*** INFORMATION PROVIDED ***

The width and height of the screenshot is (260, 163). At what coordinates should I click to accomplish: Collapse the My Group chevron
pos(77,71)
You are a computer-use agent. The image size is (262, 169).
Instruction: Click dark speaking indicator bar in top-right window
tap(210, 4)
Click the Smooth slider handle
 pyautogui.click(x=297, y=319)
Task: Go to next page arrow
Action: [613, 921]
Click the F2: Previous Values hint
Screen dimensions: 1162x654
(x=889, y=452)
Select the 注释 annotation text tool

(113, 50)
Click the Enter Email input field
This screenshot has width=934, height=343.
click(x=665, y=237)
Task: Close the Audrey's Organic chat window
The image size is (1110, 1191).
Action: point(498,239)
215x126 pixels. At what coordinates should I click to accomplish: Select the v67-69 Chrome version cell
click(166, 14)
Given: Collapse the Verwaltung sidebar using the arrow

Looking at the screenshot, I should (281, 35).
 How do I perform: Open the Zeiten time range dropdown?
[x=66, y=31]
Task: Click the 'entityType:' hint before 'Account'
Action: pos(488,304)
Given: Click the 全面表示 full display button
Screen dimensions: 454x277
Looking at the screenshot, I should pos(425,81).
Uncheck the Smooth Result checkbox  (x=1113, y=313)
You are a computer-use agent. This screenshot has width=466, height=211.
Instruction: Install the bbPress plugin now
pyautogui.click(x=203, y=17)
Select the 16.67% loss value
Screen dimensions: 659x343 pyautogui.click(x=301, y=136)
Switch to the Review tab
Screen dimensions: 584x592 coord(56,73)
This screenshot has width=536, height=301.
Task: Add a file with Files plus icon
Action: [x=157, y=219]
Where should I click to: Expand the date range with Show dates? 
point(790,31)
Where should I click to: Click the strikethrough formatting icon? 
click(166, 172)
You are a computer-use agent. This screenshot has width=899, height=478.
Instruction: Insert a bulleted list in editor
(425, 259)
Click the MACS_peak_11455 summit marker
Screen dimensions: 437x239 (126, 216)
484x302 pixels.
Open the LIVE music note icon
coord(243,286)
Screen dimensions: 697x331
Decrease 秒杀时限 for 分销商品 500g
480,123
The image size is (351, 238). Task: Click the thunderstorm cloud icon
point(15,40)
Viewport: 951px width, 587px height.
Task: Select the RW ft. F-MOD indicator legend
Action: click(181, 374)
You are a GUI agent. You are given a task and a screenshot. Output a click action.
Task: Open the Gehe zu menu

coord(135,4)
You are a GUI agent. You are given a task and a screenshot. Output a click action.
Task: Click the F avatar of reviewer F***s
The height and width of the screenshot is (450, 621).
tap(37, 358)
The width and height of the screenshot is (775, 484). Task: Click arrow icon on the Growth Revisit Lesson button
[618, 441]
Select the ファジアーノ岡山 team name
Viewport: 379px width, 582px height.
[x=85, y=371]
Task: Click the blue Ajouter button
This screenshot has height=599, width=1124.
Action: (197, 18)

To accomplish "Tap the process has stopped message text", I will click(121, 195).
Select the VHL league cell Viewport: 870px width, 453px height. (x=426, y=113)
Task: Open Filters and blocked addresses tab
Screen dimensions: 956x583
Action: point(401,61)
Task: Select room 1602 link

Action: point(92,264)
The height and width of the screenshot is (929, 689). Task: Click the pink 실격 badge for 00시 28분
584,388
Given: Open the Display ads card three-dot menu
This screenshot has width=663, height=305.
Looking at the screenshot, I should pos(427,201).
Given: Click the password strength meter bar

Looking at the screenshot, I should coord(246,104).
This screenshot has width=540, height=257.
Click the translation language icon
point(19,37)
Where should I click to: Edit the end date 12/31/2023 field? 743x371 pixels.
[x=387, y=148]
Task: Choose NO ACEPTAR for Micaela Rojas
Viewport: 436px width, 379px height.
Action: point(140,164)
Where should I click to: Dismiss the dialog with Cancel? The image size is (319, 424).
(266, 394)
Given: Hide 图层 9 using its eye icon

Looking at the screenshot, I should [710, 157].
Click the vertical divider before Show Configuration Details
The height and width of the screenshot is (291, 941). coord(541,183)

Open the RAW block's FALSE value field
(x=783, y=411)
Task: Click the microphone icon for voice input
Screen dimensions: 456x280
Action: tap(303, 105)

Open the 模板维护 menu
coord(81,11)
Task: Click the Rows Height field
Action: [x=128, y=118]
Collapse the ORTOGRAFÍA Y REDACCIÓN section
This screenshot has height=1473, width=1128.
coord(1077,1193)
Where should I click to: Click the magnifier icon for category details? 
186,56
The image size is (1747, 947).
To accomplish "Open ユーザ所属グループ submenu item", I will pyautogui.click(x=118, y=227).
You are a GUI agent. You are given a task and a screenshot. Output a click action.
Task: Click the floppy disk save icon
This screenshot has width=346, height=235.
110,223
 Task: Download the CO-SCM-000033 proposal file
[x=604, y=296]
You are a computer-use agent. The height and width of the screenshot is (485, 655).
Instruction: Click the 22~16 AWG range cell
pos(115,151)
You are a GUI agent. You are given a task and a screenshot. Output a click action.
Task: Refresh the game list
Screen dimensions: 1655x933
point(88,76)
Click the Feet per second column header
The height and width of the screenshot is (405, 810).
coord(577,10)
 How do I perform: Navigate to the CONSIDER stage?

*** End of INFORMATION PROVIDED ***

◆ INSTRUCTIONS FOR THE TASK: The data above must be returned in full, exactly as written.

◆ EXPECTED ANSWER:
The width and height of the screenshot is (260, 163). At what coordinates should I click to accomplish: Collapse the My Group chevron
pos(77,71)
You are a computer-use agent. The image size is (262, 169).
Instruction: Click dark speaking indicator bar in top-right window
tap(210, 4)
Click the Smooth slider handle
 pyautogui.click(x=297, y=319)
Task: Go to next page arrow
Action: [613, 921]
Click the F2: Previous Values hint
Screen dimensions: 1162x654
(x=889, y=452)
Select the 注释 annotation text tool

(113, 50)
Click the Enter Email input field
This screenshot has width=934, height=343.
click(x=665, y=237)
Task: Close the Audrey's Organic chat window
The image size is (1110, 1191).
Action: point(498,239)
215x126 pixels. At what coordinates should I click to accomplish: Select the v67-69 Chrome version cell
click(166, 14)
Given: Collapse the Verwaltung sidebar using the arrow

Looking at the screenshot, I should (281, 35).
 How do I perform: Open the Zeiten time range dropdown?
[x=66, y=31]
Task: Click the 'entityType:' hint before 'Account'
Action: pos(488,304)
Given: Click the 全面表示 full display button
Screen dimensions: 454x277
Looking at the screenshot, I should pos(425,81).
Uncheck the Smooth Result checkbox  (x=1113, y=313)
You are a computer-use agent. This screenshot has width=466, height=211.
Instruction: Install the bbPress plugin now
pyautogui.click(x=203, y=17)
Select the 16.67% loss value
Screen dimensions: 659x343 pyautogui.click(x=301, y=136)
Switch to the Review tab
Screen dimensions: 584x592 coord(56,73)
This screenshot has width=536, height=301.
Task: Add a file with Files plus icon
Action: [x=157, y=219]
Where should I click to: Expand the date range with Show dates? 
point(790,31)
Where should I click to: Click the strikethrough formatting icon? 
click(166, 172)
You are a computer-use agent. This screenshot has width=899, height=478.
Instruction: Insert a bulleted list in editor
(425, 259)
Click the MACS_peak_11455 summit marker
Screen dimensions: 437x239 (126, 216)
484x302 pixels.
Open the LIVE music note icon
coord(243,286)
Screen dimensions: 697x331
Decrease 秒杀时限 for 分销商品 500g
480,123
The image size is (351, 238). Task: Click the thunderstorm cloud icon
point(15,40)
Viewport: 951px width, 587px height.
Task: Select the RW ft. F-MOD indicator legend
Action: click(181, 374)
You are a GUI agent. You are given a task and a screenshot. Output a click action.
Task: Open the Gehe zu menu

coord(135,4)
You are a GUI agent. You are given a task and a screenshot. Output a click action.
Task: Click the F avatar of reviewer F***s
The height and width of the screenshot is (450, 621).
tap(37, 358)
The width and height of the screenshot is (775, 484). Task: Click arrow icon on the Growth Revisit Lesson button
[618, 441]
Select the ファジアーノ岡山 team name
Viewport: 379px width, 582px height.
[x=85, y=371]
Task: Click the blue Ajouter button
This screenshot has height=599, width=1124.
Action: (197, 18)

To accomplish "Tap the process has stopped message text", I will click(121, 195).
Select the VHL league cell Viewport: 870px width, 453px height. (x=426, y=113)
Task: Open Filters and blocked addresses tab
Screen dimensions: 956x583
Action: point(401,61)
Task: Select room 1602 link

Action: point(92,264)
The height and width of the screenshot is (929, 689). Task: Click the pink 실격 badge for 00시 28분
584,388
Given: Open the Display ads card three-dot menu
This screenshot has width=663, height=305.
Looking at the screenshot, I should pos(427,201).
Given: Click the password strength meter bar

Looking at the screenshot, I should coord(246,104).
This screenshot has width=540, height=257.
Click the translation language icon
point(19,37)
Where should I click to: Edit the end date 12/31/2023 field? 743x371 pixels.
[x=387, y=148]
Task: Choose NO ACEPTAR for Micaela Rojas
Viewport: 436px width, 379px height.
Action: point(140,164)
Where should I click to: Dismiss the dialog with Cancel? The image size is (319, 424).
(266, 394)
Given: Hide 图层 9 using its eye icon

Looking at the screenshot, I should [710, 157].
Click the vertical divider before Show Configuration Details
The height and width of the screenshot is (291, 941). coord(541,183)

Open the RAW block's FALSE value field
(x=783, y=411)
Task: Click the microphone icon for voice input
Screen dimensions: 456x280
Action: tap(303, 105)

Open the 模板维护 menu
coord(81,11)
Task: Click the Rows Height field
Action: [x=128, y=118]
Collapse the ORTOGRAFÍA Y REDACCIÓN section
This screenshot has height=1473, width=1128.
coord(1077,1193)
Where should I click to: Click the magnifier icon for category details? 
186,56
The image size is (1747, 947).
To accomplish "Open ユーザ所属グループ submenu item", I will pyautogui.click(x=118, y=227).
You are a GUI agent. You are given a task and a screenshot. Output a click action.
Task: Click the floppy disk save icon
This screenshot has width=346, height=235.
110,223
 Task: Download the CO-SCM-000033 proposal file
[x=604, y=296]
You are a computer-use agent. The height and width of the screenshot is (485, 655).
Instruction: Click the 22~16 AWG range cell
pos(115,151)
You are a GUI agent. You are given a task and a screenshot. Output a click action.
Task: Refresh the game list
Screen dimensions: 1655x933
point(88,76)
Click the Feet per second column header
The height and width of the screenshot is (405, 810).
coord(577,10)
 How do I perform: Navigate to the CONSIDER stage?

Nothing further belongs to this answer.